Make changes to Accounts (within Taxfiler by IRIS) after both returns have been created

  1. Make the changes required to the trial balance, and save changes.

  2. Select the Check & File tab.

  3. Select Re-attach.

  4. A warning message displays stating that a set of accounts is already attached, and that these will be replaced with the new set of accounts. Select Confirm Overwrite if you wish to continue.

  5. Select Update amounts to Tax Return.

The values are updated by Taxfiler by IRIS to the first return for the 12 month period.

  1. Save the changes and open the second return for the shorter period. Select the Trading profits tab from the Data Input screen, where you will need to manually update the Total turnover in the period of account.

  2. You will need to update the Taxable trade profit /(loss) value via the Adjustments to trade profit tab. Enter the full amount for the accounting period, and save changes.

  3. Return to the Trade Summary tab and you will see that the Profit / (loss) has been apportioned for the shorter period.

Making changes to the tax returns after creating both returns, not using Taxfiler by IRIS accounting module

  1. Make the changes in the first 12 month return by selecting the Trade Summary tab from the data input screen and updating the Total turnover in the period of account.

  2. Next select the Adjustments to trade profit tab, update the Net profit/(loss) per the accounts.

  3. Select Edit beside any of the entries that need to be updated, when complete select Save changes.

  4. Open the second return for the shorter period, repeat the steps above to update any values. Note the values for the full accounting period are entered, Taxfiler by IRIS will apportion the amounts for the tax return.

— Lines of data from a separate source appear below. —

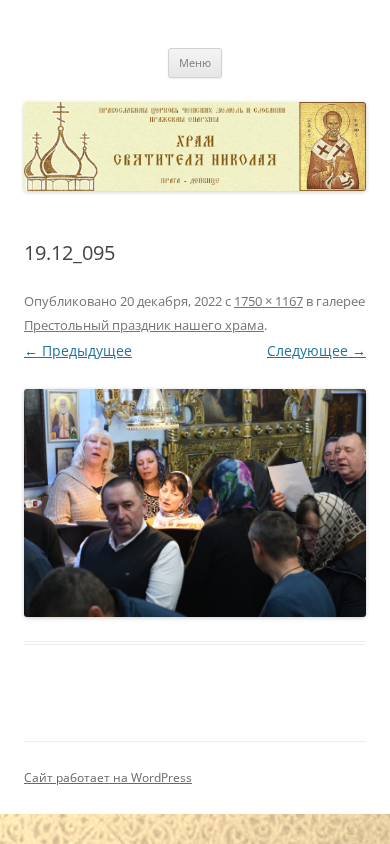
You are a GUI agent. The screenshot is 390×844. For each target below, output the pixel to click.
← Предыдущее (78, 350)
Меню (195, 62)
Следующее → (316, 350)
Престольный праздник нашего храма (144, 325)
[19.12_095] (195, 503)
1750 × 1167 (268, 301)
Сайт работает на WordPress (108, 777)
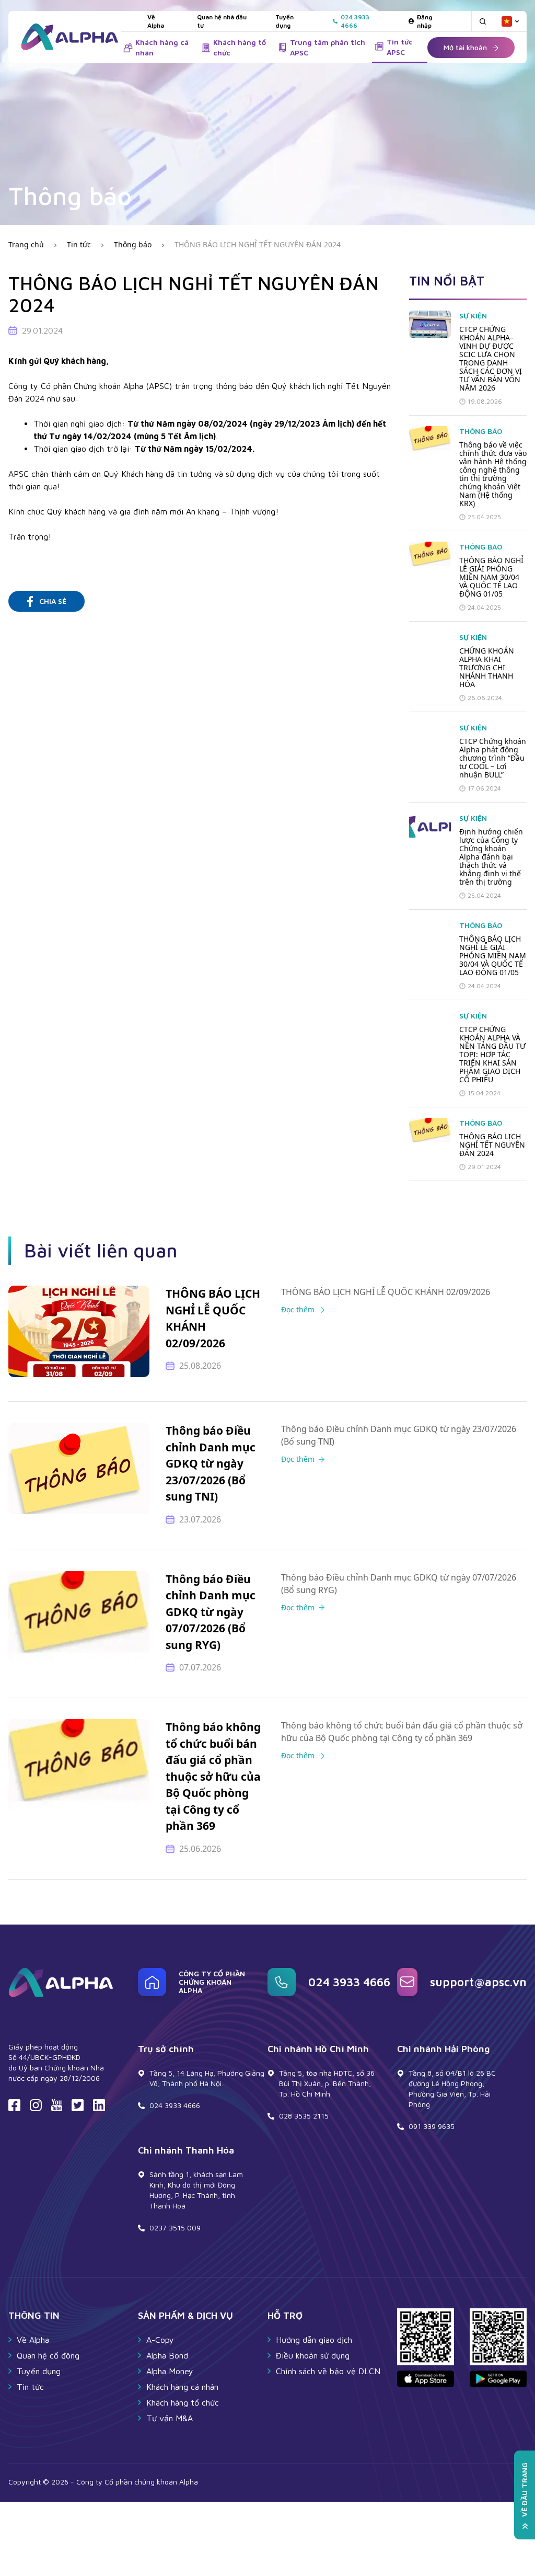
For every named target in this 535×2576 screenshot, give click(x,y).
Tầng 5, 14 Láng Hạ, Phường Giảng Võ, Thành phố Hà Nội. (206, 2078)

  5. Return to the Trade summary tab and you will see that the Profit / (loss) has been apportioned for the shorter period.

Dormant accounts

When there is a long accounting period where the company is dormant for a portion of the accounting period you will need to follow the process for a long accounting period, and remove the apportionment option, so that you can manually allocate the figures to the correct period.

The system will always create the CT600 return for a 12-month period first, followed by the remaining shorter period.

  1. Where the dormant period is the initial few months (less than a year) edit the accounting periods in the client/case details tab and within the tax return manually enter the values in the Adjustments to trade profit tab to force this to be the second return for the non-dormant period.

  2. Make sure that you have deselected the ‘apportionment‘ option before creating the second return (see below for instructions).

  3. Select + New Tax Return from within the Tax Returns tab and type in the dates for the earlier part of the period. Do not include the accounts with this return, but remember to select from the drop-down list on the company information screen within the Data Input tab, ‘Not included – submitted with accompanying return’ or ‘Not included – company dormant’.

The dormant period will only be linked by the date for the return and the fact that you have selected ‘submitting more than 1 return‘ for both returns on the Company information data sheet within the data input tab.

When you remove the option for apportionment in the trading profits section, the link between the two returns will be removed and the costs will need to be entered manually.

  1. To deselect the option, select the Trading profits data sheet, under the Trade summary tab, and select Change.

  2. Deselect the ‘apportioned’ option.

You should see the full amount for the period charged to this 12-month portion of the return.

The box showing the ‘Profit /(Loss) apportioned to the accounting period’ has been removed.